_Written task_
Arrange the data lines as a JSON list of strings, one string per line and blank lines omitted, starting at the line containing "Where should I click to: Click the Quick" and ending at the end of the data.

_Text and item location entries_
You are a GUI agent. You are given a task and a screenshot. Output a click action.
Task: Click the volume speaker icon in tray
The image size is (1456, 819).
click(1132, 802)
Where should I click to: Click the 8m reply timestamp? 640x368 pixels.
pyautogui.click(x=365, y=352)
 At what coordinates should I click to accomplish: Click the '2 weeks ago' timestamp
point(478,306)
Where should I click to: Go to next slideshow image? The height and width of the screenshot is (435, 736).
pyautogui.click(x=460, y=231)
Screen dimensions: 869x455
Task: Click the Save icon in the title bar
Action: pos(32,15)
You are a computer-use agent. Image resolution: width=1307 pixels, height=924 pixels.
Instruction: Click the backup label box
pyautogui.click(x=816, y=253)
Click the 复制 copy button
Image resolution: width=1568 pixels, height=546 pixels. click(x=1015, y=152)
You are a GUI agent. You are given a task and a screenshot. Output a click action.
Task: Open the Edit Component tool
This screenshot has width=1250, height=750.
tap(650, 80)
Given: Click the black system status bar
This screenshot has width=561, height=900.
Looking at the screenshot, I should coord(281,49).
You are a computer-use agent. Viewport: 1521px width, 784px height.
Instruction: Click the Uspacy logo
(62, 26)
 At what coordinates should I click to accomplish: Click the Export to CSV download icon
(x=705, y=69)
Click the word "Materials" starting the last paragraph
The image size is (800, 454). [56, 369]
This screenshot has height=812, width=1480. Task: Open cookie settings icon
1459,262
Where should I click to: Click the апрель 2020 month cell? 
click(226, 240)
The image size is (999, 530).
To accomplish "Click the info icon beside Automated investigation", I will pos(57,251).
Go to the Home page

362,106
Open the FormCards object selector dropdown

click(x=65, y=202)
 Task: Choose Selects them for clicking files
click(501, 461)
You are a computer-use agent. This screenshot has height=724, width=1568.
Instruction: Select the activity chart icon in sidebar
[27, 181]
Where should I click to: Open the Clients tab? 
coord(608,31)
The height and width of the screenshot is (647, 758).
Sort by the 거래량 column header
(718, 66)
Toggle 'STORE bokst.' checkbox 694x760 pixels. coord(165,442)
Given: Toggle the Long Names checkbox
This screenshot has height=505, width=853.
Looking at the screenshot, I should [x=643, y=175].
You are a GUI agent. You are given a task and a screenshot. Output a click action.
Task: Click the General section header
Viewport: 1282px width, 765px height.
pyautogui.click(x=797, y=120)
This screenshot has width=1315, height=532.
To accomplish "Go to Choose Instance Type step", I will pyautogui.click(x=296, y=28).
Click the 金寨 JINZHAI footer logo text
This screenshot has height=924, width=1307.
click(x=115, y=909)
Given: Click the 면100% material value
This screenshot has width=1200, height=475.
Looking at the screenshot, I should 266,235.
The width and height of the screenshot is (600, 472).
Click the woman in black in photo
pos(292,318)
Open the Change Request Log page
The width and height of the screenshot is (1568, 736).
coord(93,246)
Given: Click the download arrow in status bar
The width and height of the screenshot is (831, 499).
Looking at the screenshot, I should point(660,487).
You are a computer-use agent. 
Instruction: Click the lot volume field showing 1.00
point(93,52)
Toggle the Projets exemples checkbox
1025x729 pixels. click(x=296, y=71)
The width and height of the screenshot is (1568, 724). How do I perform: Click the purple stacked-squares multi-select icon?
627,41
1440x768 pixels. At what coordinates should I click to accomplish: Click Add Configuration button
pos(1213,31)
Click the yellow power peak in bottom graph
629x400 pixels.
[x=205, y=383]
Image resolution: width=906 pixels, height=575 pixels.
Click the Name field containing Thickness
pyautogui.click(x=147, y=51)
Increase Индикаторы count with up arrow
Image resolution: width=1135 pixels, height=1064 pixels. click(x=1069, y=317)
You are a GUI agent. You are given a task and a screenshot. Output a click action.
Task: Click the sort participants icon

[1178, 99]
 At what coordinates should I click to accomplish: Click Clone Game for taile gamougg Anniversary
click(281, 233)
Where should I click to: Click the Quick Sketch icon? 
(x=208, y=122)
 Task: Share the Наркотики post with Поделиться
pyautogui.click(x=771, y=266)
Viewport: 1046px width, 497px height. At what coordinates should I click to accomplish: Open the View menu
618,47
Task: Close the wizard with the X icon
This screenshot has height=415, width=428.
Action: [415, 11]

_Final result_
[
  "Where should I click to: Click the Quick Sketch icon? ",
  "(x=208, y=122)",
  " Task: Share the Наркотики post with Поделиться",
  "pyautogui.click(x=771, y=266)",
  "Viewport: 1046px width, 497px height. At what coordinates should I click to accomplish: Open the View menu",
  "618,47",
  "Task: Close the wizard with the X icon",
  "This screenshot has height=415, width=428.",
  "Action: [415, 11]"
]